--- Task ---
In the records below, find the line containing "Task: Select the 提现金额×0.15% fee cell" and transcribe it and every line after it exactly; leave the pictures out.

---------- Supplied data ----------

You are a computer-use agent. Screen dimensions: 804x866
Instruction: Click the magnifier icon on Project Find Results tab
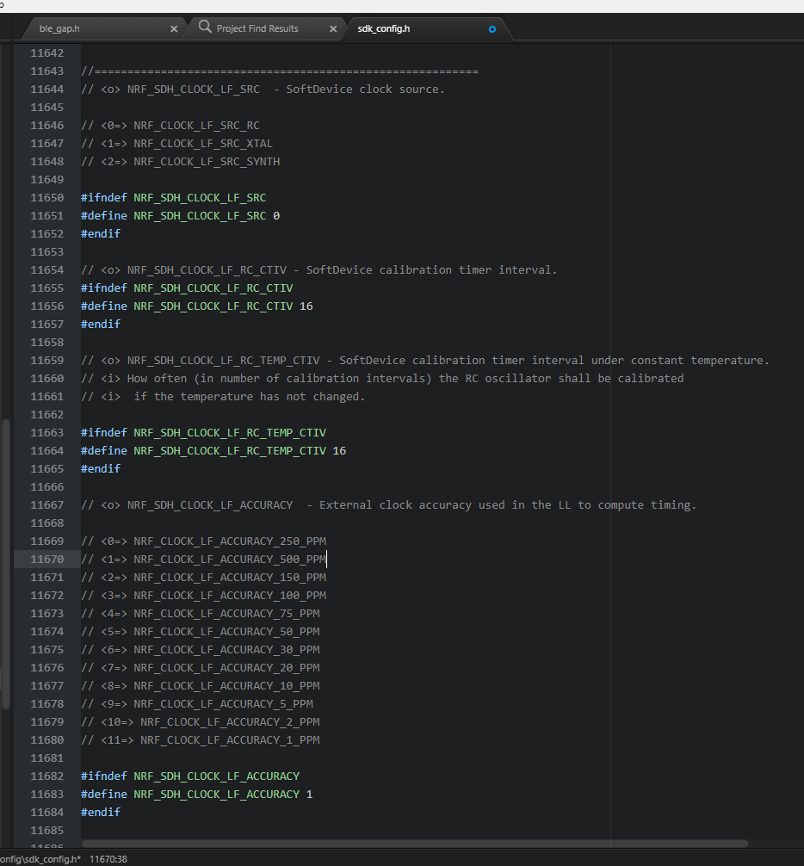[x=205, y=28]
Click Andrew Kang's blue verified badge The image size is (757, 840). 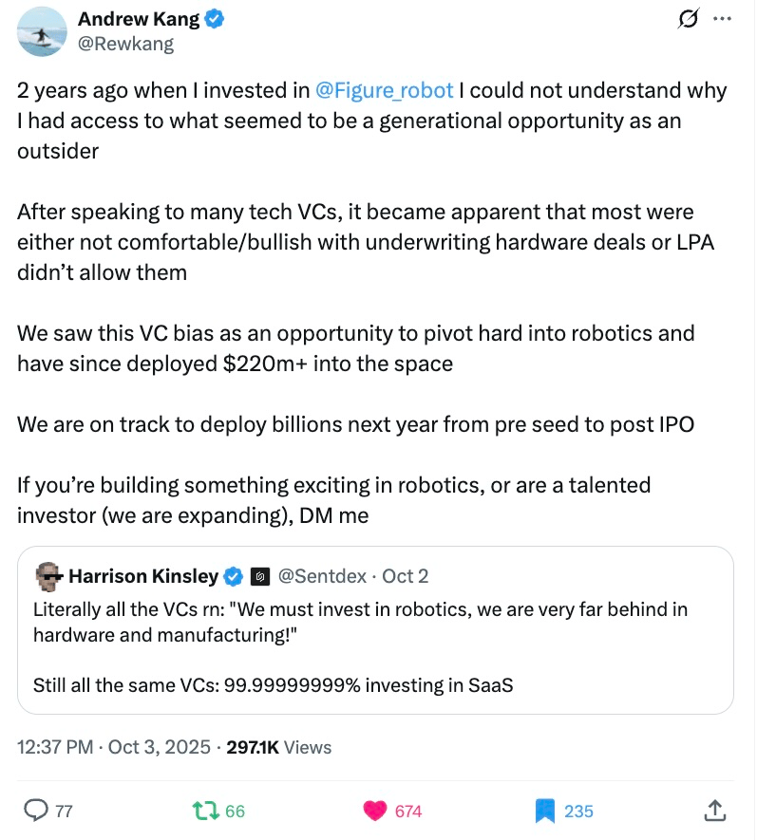pyautogui.click(x=216, y=19)
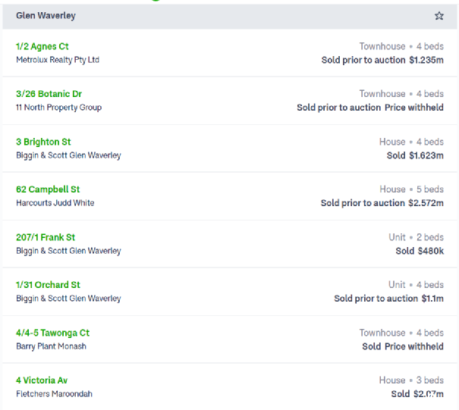Click Biggin & Scott under 1/31 Orchard St
The image size is (459, 410).
point(68,299)
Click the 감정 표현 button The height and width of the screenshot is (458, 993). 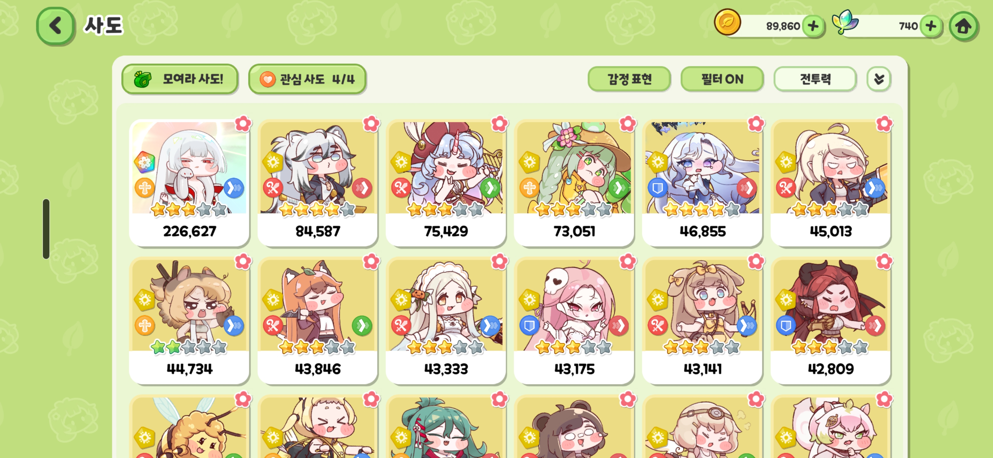pos(629,79)
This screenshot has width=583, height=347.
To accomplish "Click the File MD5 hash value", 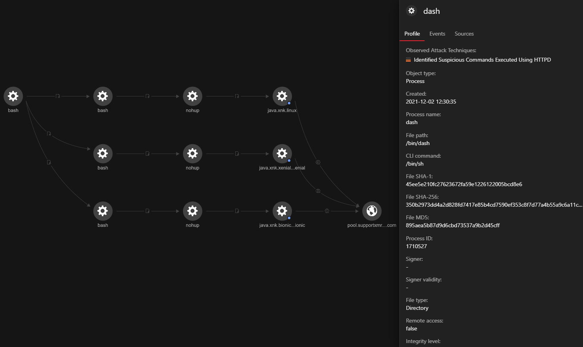I will pos(452,225).
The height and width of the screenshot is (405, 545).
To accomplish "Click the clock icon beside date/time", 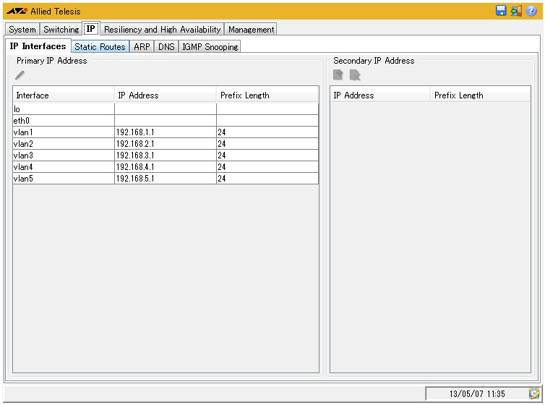I will click(534, 393).
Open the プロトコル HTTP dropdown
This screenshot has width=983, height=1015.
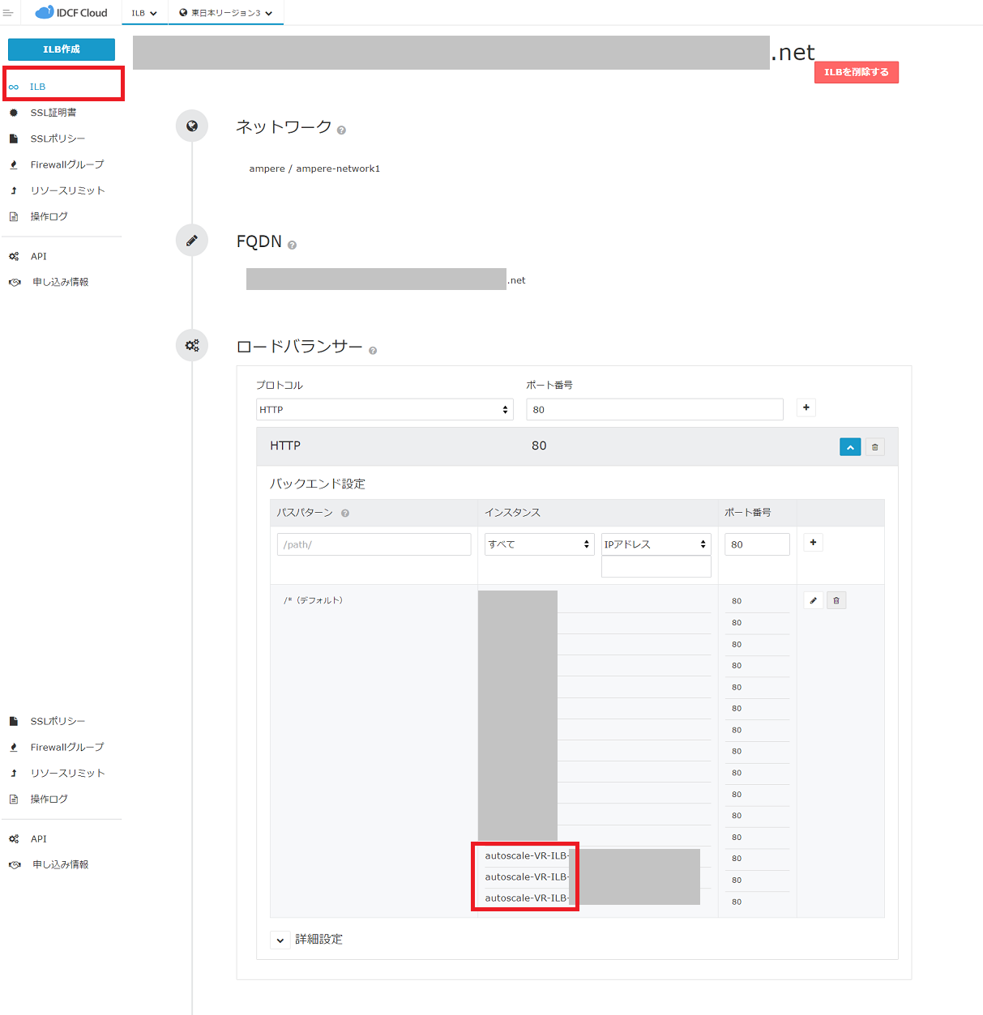tap(384, 410)
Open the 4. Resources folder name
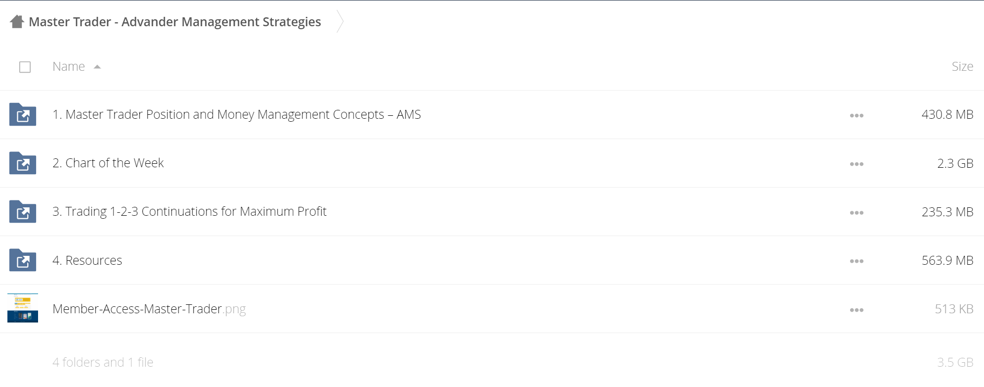This screenshot has width=984, height=387. click(87, 260)
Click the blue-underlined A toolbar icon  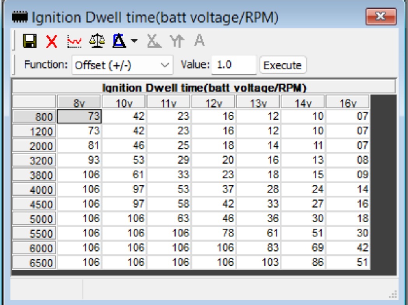pos(118,41)
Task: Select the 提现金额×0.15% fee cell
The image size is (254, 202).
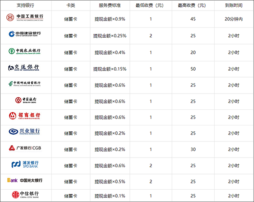Action: (x=110, y=69)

----------

--- Your response ---
Task: Select the 提现金额×0.15% fee cell
The image size is (254, 202).
Action: (x=110, y=69)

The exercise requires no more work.